Moins dure dans son jugement, Hanane, professeure de pédagogie, pense que ce phénomène est dû au système d’éducation qui s’est dégradé non seulement à cause de la corruption qui a frappé tous les secteurs, mais aussi à cause du manque de conscience de la part des professeurs. « Mais que peut-on attendre des professeurs qui touchent des salaires minables (ndrl: entre 2500 et 5500 L.E.) tout en faisant de la recherche, alors que cela coûte excessivement cher? Sans aucune gratification, leurs publications finissent par garnir les étagères. Et si, par malheur, l’un d’eux a vendu son livre plus que les autres ou bénéficie d’une bourse à l’étranger, il devient la brebis galeuse. Et ceux qui ne font pas d’affaires sur les bouquins ou les cours particuliers agissent comme des fonctionnaires qui attendent leurs salaires à la fin du mois », affirme-t-elle.

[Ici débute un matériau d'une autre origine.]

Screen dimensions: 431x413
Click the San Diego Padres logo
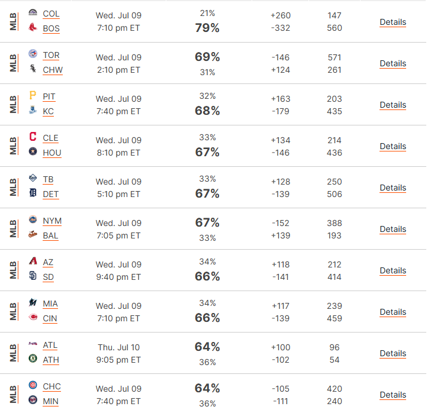33,275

Cependant, certains professeurs ont une autre justification: « Comment des étudiants peuvent-ils saisir l’esprit et le style de leur enseignant s’ils n’achètent pas son livre? Ils sont encore peu expérimentés pour faire la différence entre un manuel de l’année en cours et celui de l’année précédente », réplique un professeur avec orgueil en précisant que la science est un savoir: il y a toujours du nouveau à rajouter et un excellent professeur se doit d’apporter le plus d’informations possibles à ses étudiants.
Une thèse de magistère à 50000 L.E. !
Mais, l’affaire ne se termine pas là. Les papeteries du quartier Bein Al-Sarayat n’hésitent pas à vendre des dissertations, mais écoulent également des thèses de magistère et de doctorat. Le marché est en vogue: « Votre magistère ou doctorat est plus facile que vous ne le pensez », tel est le texte d’une affiche posée discrètement dans un coin. Un jeune enseignant à l’université a accepté de nous parler à condition que son nom ne soit pas mentionné. Il dit avoir empoché beaucoup d’argent pour rédiger les thèses des autres. 50000 L.E. est le prix qu’il touche pour la rédaction d’un magistère. « Personne ne vous dira la vérité, mais je peux vous confier que l’enseignement est devenu un grand marché où tout s’achète, tout se vend. La corruption n’a pas épargné nos prestigieuses universités. Et cela ne fait qu’empirer chaque année », assure ce jeune enseignant. Et de conclure: « Comment pourrait-il en être autrement dans une société qui se drape dans l’égalitarisme mais invente le système D pour y échapper ». Un témoignage qui choque et reflète une réalité connue des enseignants universitaires : la tricherie existe bel et bien, sous différentes formes.